Hacker News new | ask | show | jobs
by celeritascelery 1384 days ago
I see this common theme among very fast practical algorithms (like timsort or pdqsort) where there is not some secret math or algorithm, rather they are just a bunch of special cases based on heuristics. Often they involve specific knowledge of the hardware instead of treating software as abstract. To me this is the big difference between “computer science” and “computer engineering”.
5 comments

Much of this is just threshold effects for algorithm performance, not special cases per se.

You don't even need to have specific knowledge of the hardware as long as you can identify cross-over points where one algorithm starts significantly outperforming others. An old HPC trick is to write software that thoroughly measures several algorithm strategies on your specific hardware environment and then code-gens an algorithm that has an optimal set of strategies and strategy-switching thresholds. The meta-algorithm is mostly focused on cheaply detecting these thresholds at runtime.

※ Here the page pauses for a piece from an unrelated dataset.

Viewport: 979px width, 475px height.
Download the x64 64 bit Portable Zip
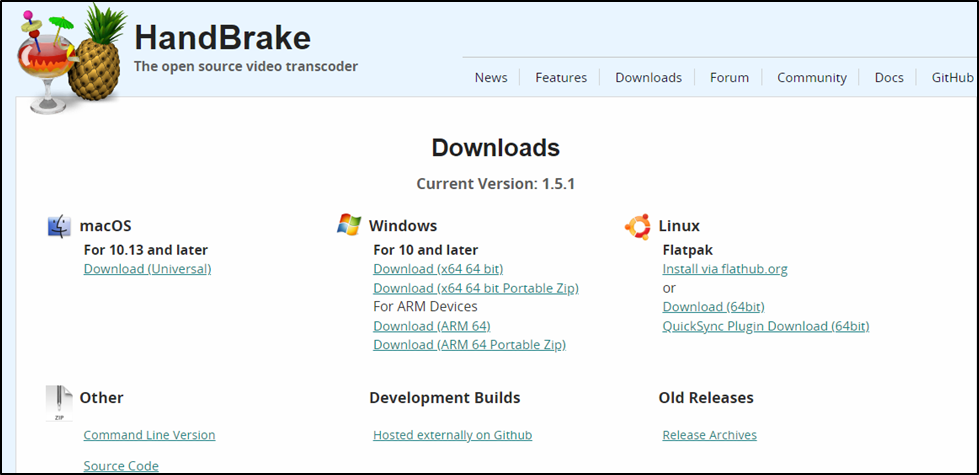coord(475,288)
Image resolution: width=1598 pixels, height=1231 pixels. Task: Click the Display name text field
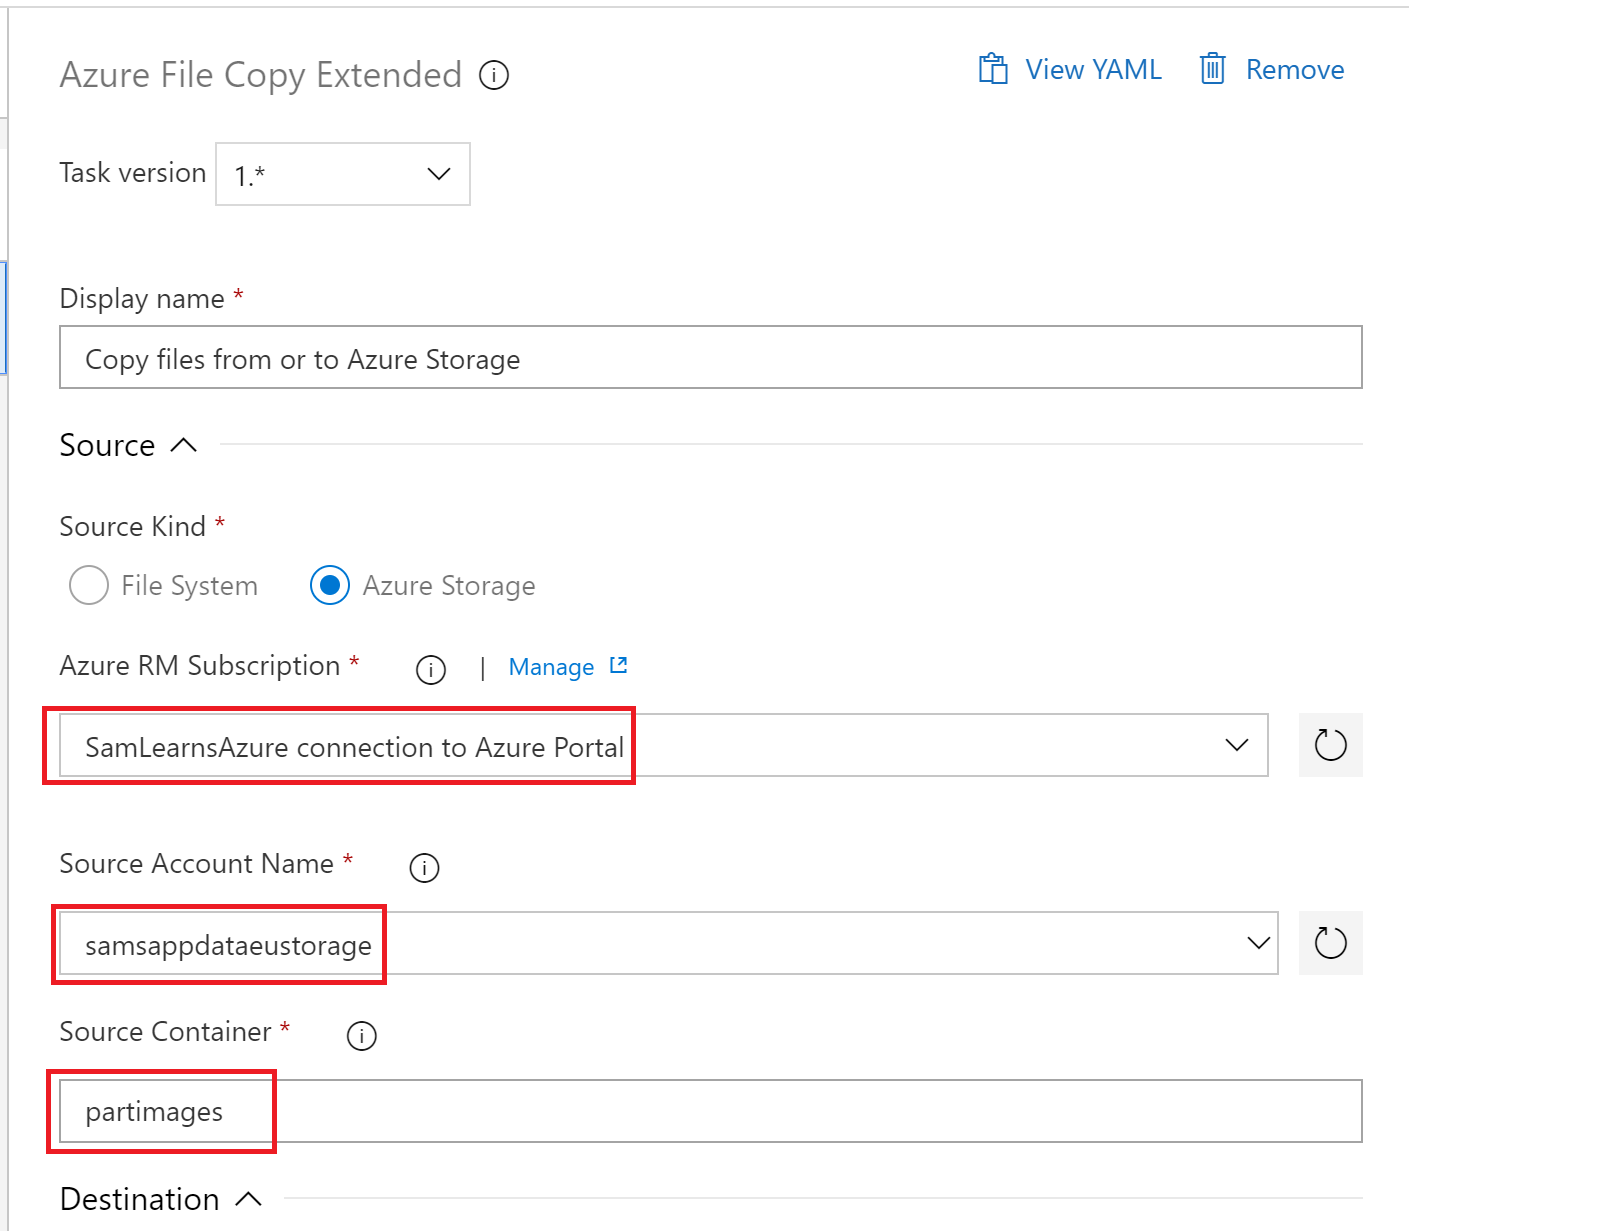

For a lot of such algorithms there are also pretty cheap ways to remove jitter from the measurements (in case you're operating on top of a general purpose OS or something) -- you expect for many algorithms that in the absence of external factors the runtime is convex monotonic as a multivariate function of the input sizes and that external confounders don't speed things up. Under that assumption you can measure the runtime for many different input sizes and de-jitter each data point by pushing down that convexity constraint, even if for each input size you only gather one single noisy data point.

Where possible, I always liked arrays of function pointers for each next power of 2 in the input sizes. A few popcounts and a jump later, and you're executing the right routine. It's not great if you're throwing a general-purpose tool against tiny problems, but it's not a huge amount of overhead either, and it's dead simple to code.

Can you give an example of this convex assumption push down? It doesn’t seem right to me. For instance, due to cache line sizes and other blocking/buffering effects throughout hardware and the OS, I actually would expect “staircase” functions which aren’t convex.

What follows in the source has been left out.